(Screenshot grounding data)
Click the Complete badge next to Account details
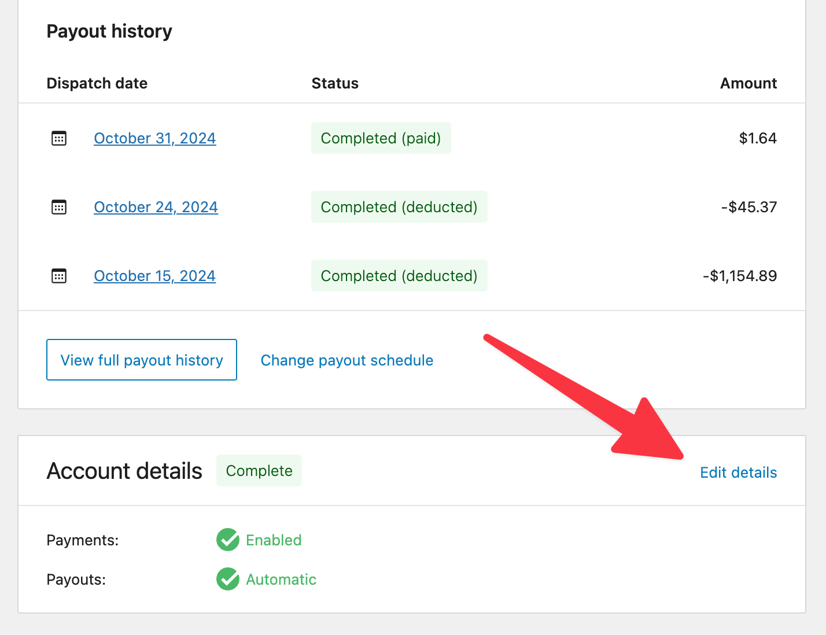The height and width of the screenshot is (635, 826). (259, 470)
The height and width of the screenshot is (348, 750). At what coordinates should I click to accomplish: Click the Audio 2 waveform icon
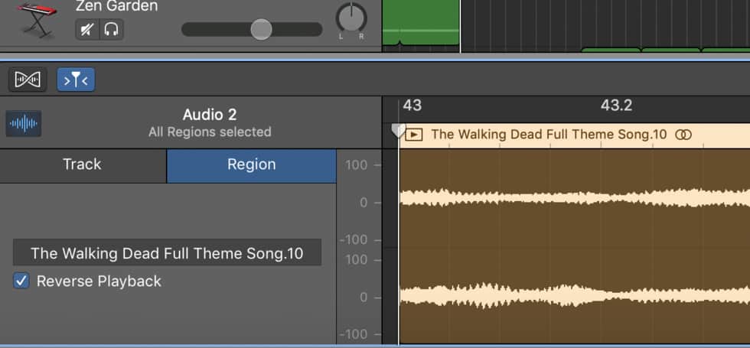tap(24, 124)
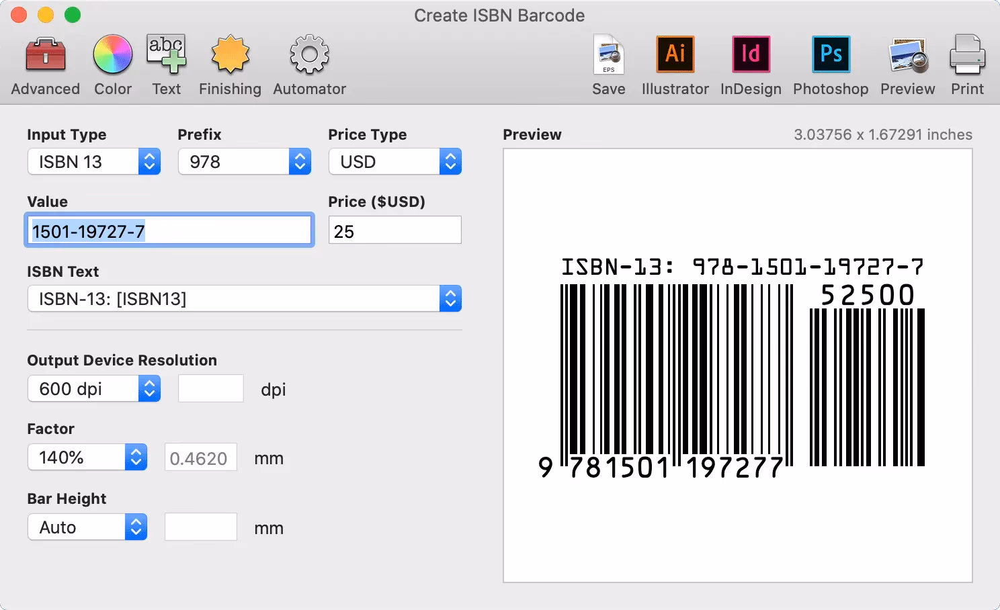Open the Advanced settings toolbox
Viewport: 1000px width, 610px height.
[44, 64]
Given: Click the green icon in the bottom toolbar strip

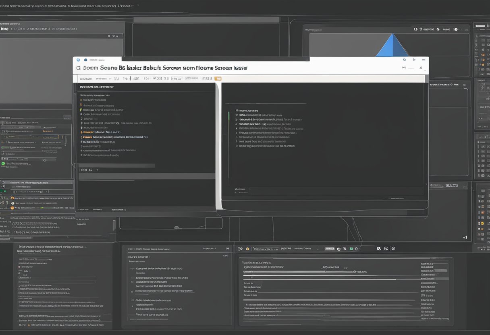Looking at the screenshot, I should [351, 249].
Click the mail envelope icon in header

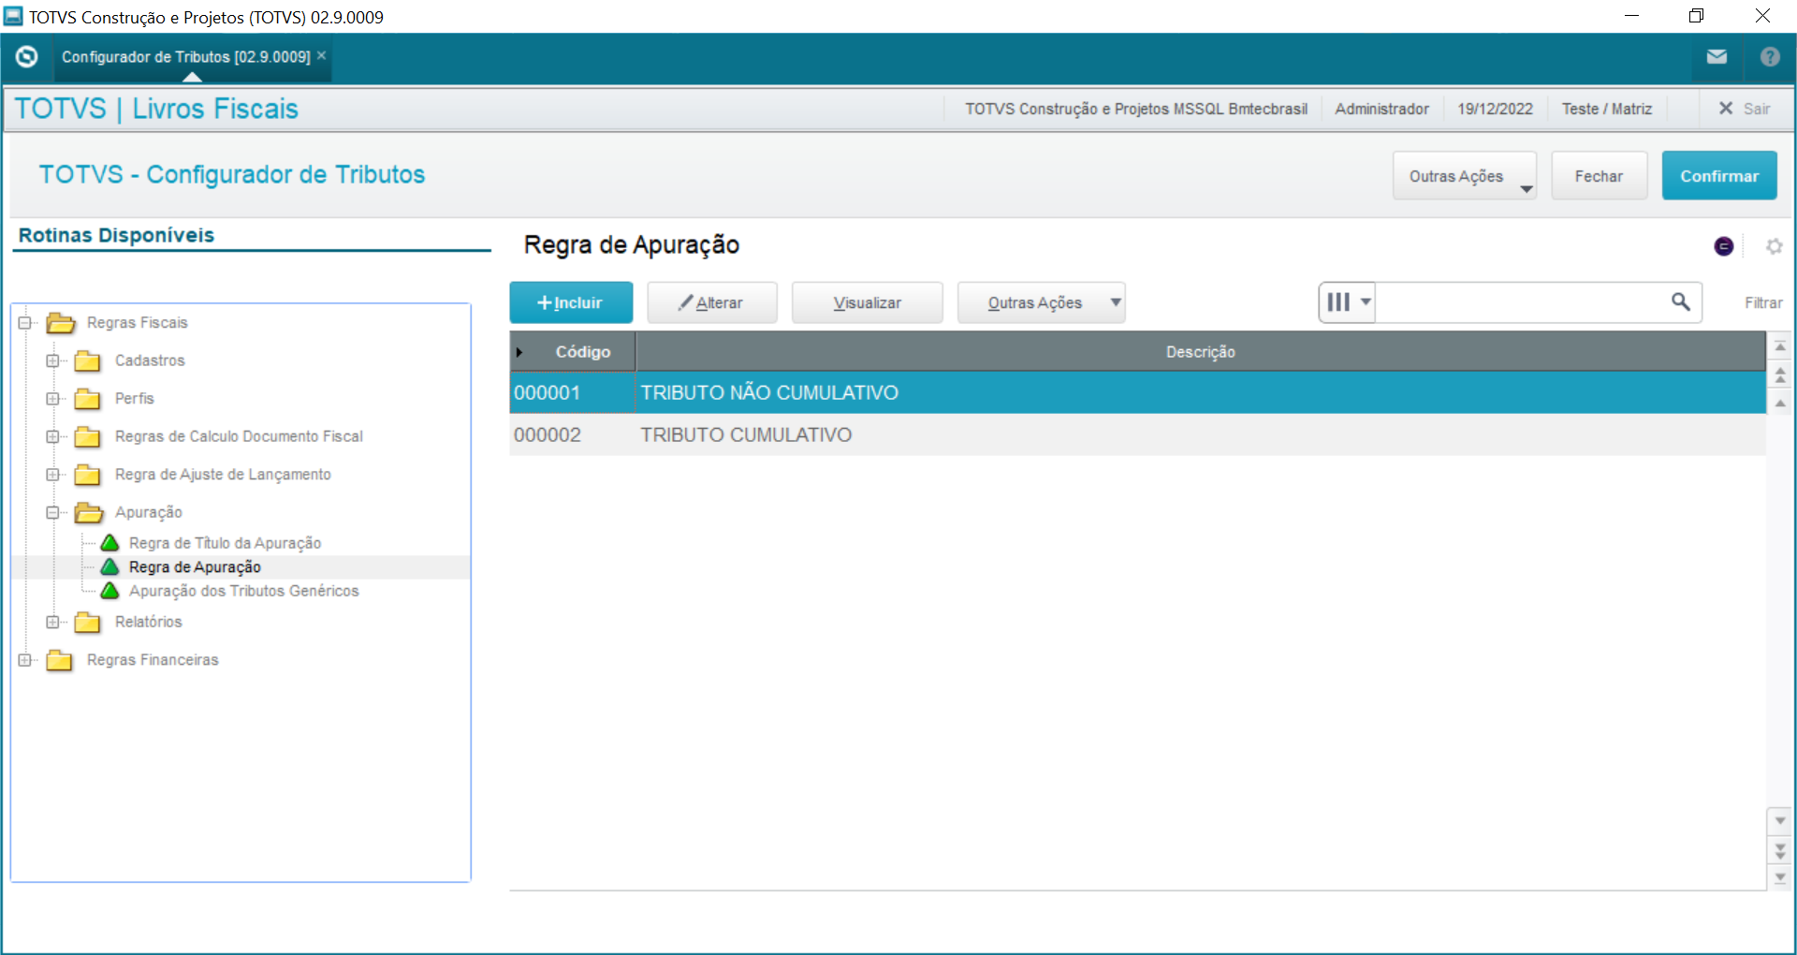coord(1717,57)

* Your task
Your output should be exactly the lines of the records above from the one with "Given: Click the" through the last, both ends included, with pictures excluded.

* Response to this exercise
Given: Click the green icon in the bottom toolbar strip

Looking at the screenshot, I should [351, 249].
Click the mail envelope icon in header

coord(1717,57)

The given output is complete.